Work request –
Exact reproduction of every record is required, and pictures are to be excluded.

Records contained in a dataset:
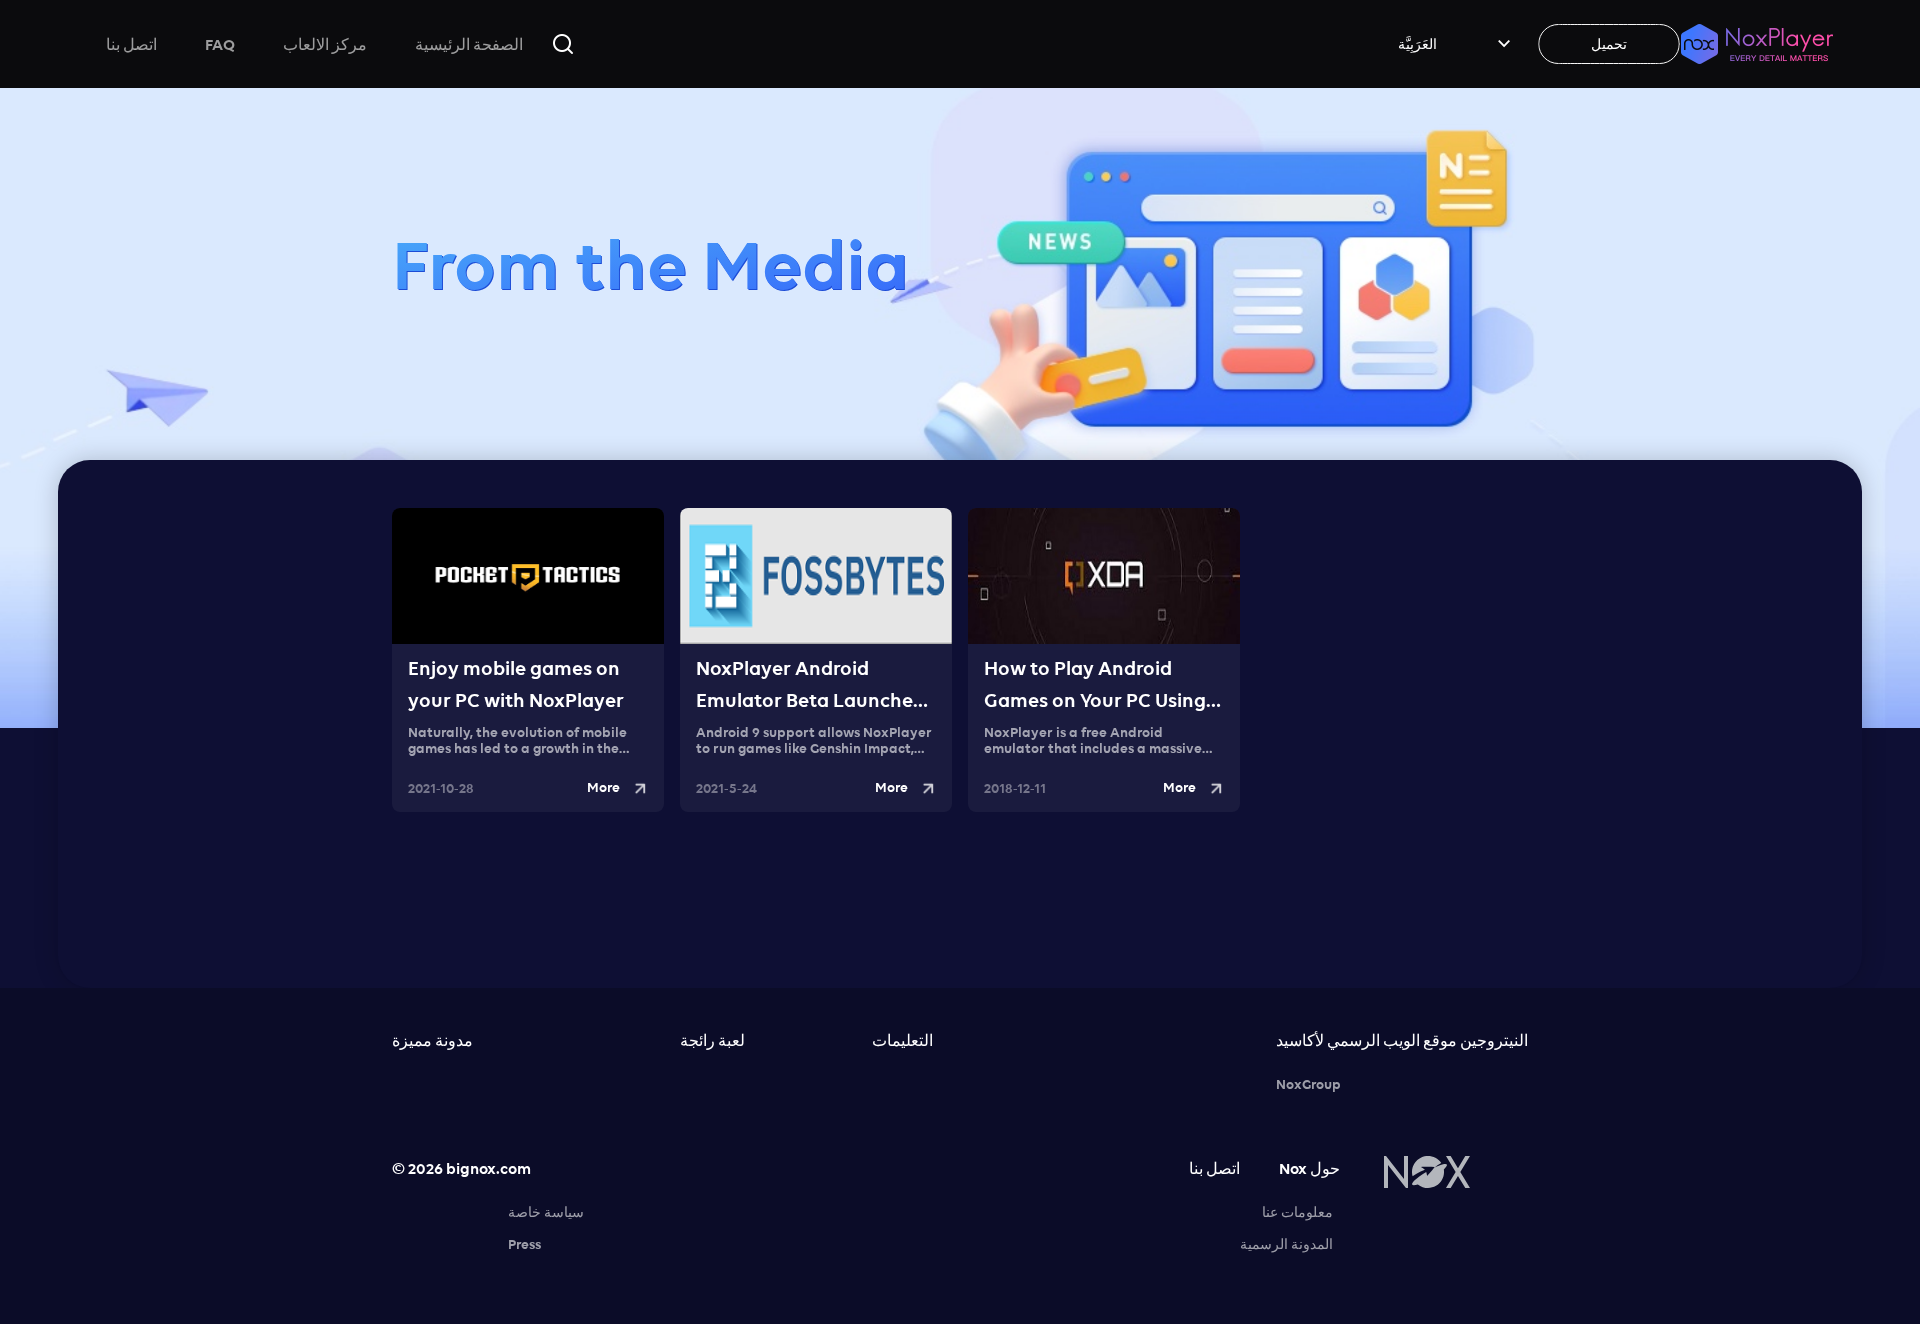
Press (524, 1244)
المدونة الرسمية (1286, 1244)
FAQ (220, 44)
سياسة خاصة (546, 1212)
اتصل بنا (131, 44)
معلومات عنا (1297, 1212)
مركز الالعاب (325, 44)
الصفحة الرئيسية (469, 44)
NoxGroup (1308, 1084)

Response area –
Press (524, 1244)
المدونة الرسمية (1286, 1244)
FAQ (220, 44)
سياسة خاصة (546, 1212)
اتصل بنا (131, 44)
معلومات عنا (1297, 1212)
مركز الالعاب (325, 44)
الصفحة الرئيسية (469, 44)
NoxGroup (1308, 1084)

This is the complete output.